=== Supplied entries ===

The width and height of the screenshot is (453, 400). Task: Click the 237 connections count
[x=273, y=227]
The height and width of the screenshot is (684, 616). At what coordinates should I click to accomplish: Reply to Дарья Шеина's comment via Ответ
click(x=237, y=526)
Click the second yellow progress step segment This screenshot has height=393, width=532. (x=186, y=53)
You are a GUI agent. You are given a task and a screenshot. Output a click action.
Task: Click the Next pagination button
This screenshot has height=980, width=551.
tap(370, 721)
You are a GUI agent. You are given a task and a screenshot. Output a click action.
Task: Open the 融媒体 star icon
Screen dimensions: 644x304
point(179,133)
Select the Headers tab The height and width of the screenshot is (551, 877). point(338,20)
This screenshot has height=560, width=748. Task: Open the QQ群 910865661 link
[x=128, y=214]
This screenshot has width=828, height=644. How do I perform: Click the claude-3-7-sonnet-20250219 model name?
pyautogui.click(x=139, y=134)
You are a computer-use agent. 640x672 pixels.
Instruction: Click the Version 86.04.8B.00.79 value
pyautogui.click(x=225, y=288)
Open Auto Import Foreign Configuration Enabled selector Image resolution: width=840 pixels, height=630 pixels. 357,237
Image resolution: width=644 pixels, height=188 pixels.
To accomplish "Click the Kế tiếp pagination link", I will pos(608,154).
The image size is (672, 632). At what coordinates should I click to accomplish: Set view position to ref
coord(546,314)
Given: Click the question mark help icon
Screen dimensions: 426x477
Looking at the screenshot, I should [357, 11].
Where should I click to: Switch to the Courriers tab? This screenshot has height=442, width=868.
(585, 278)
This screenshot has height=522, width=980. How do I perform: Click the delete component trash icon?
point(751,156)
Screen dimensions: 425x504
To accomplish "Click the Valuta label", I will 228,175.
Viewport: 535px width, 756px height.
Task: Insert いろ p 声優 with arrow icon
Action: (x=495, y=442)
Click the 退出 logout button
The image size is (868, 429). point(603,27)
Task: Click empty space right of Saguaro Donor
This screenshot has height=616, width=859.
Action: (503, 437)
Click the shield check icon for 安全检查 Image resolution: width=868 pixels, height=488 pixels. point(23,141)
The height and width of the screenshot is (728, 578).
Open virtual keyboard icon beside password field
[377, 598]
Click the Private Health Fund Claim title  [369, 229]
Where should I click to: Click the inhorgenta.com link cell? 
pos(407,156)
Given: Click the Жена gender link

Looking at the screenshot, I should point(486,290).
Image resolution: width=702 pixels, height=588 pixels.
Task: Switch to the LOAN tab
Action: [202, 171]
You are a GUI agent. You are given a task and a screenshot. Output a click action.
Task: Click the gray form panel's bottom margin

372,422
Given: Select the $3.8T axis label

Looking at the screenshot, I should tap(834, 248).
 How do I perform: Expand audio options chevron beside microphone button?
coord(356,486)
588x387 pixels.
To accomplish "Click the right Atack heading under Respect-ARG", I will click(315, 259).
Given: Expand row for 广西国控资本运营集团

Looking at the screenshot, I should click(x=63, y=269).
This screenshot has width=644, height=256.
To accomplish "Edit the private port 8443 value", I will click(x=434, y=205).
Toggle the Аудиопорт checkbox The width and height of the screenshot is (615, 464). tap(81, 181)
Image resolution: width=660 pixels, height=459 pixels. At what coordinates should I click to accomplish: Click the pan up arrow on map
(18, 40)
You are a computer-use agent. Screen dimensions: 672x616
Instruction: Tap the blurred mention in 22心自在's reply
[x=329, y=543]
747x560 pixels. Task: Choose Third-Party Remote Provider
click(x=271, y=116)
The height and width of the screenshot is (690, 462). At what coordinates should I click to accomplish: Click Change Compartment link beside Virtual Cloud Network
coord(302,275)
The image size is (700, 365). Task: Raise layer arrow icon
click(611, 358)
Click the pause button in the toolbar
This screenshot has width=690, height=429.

===

## Activity
Copy out all the records exactly.

## Answer for the task
The width and height of the screenshot is (453, 400). Task: Click the 237 connections count
[x=273, y=227]
The height and width of the screenshot is (684, 616). At what coordinates should I click to accomplish: Reply to Дарья Шеина's comment via Ответ
click(x=237, y=526)
Click the second yellow progress step segment This screenshot has height=393, width=532. (x=186, y=53)
You are a GUI agent. You are given a task and a screenshot. Output a click action.
Task: Click the Next pagination button
This screenshot has height=980, width=551.
tap(370, 721)
You are a GUI agent. You are given a task and a screenshot. Output a click action.
Task: Open the 融媒体 star icon
Screen dimensions: 644x304
point(179,133)
Select the Headers tab The height and width of the screenshot is (551, 877). point(338,20)
This screenshot has height=560, width=748. Task: Open the QQ群 910865661 link
[x=128, y=214]
This screenshot has width=828, height=644. How do I perform: Click the claude-3-7-sonnet-20250219 model name?
pyautogui.click(x=139, y=134)
You are a computer-use agent. 640x672 pixels.
Instruction: Click the Version 86.04.8B.00.79 value
pyautogui.click(x=225, y=288)
Open Auto Import Foreign Configuration Enabled selector Image resolution: width=840 pixels, height=630 pixels. 357,237
Image resolution: width=644 pixels, height=188 pixels.
To accomplish "Click the Kế tiếp pagination link", I will pos(608,154).
The image size is (672, 632). At what coordinates should I click to accomplish: Set view position to ref
coord(546,314)
Given: Click the question mark help icon
Screen dimensions: 426x477
Looking at the screenshot, I should [357, 11].
Where should I click to: Switch to the Courriers tab? This screenshot has height=442, width=868.
(585, 278)
This screenshot has height=522, width=980. How do I perform: Click the delete component trash icon?
point(751,156)
Screen dimensions: 425x504
To accomplish "Click the Valuta label", I will 228,175.
Viewport: 535px width, 756px height.
Task: Insert いろ p 声優 with arrow icon
Action: (x=495, y=442)
Click the 退出 logout button
The image size is (868, 429). point(603,27)
Task: Click empty space right of Saguaro Donor
This screenshot has height=616, width=859.
Action: (503, 437)
Click the shield check icon for 安全检查 Image resolution: width=868 pixels, height=488 pixels. point(23,141)
The height and width of the screenshot is (728, 578).
Open virtual keyboard icon beside password field
[377, 598]
Click the Private Health Fund Claim title  [369, 229]
Where should I click to: Click the inhorgenta.com link cell? 
pos(407,156)
Given: Click the Жена gender link

Looking at the screenshot, I should point(486,290).
Image resolution: width=702 pixels, height=588 pixels.
Task: Switch to the LOAN tab
Action: [202, 171]
You are a GUI agent. You are given a task and a screenshot. Output a click action.
Task: Click the gray form panel's bottom margin

372,422
Given: Select the $3.8T axis label

Looking at the screenshot, I should tap(834, 248).
 How do I perform: Expand audio options chevron beside microphone button?
coord(356,486)
588x387 pixels.
To accomplish "Click the right Atack heading under Respect-ARG", I will click(315, 259).
Given: Expand row for 广西国控资本运营集团

Looking at the screenshot, I should click(x=63, y=269).
This screenshot has width=644, height=256.
To accomplish "Edit the private port 8443 value", I will click(x=434, y=205).
Toggle the Аудиопорт checkbox The width and height of the screenshot is (615, 464). tap(81, 181)
Image resolution: width=660 pixels, height=459 pixels. At what coordinates should I click to accomplish: Click the pan up arrow on map
(18, 40)
You are a computer-use agent. Screen dimensions: 672x616
Instruction: Tap the blurred mention in 22心自在's reply
[x=329, y=543]
747x560 pixels. Task: Choose Third-Party Remote Provider
click(x=271, y=116)
The height and width of the screenshot is (690, 462). At what coordinates should I click to accomplish: Click Change Compartment link beside Virtual Cloud Network
coord(302,275)
The image size is (700, 365). Task: Raise layer arrow icon
click(611, 358)
Click the pause button in the toolbar
This screenshot has width=690, height=429.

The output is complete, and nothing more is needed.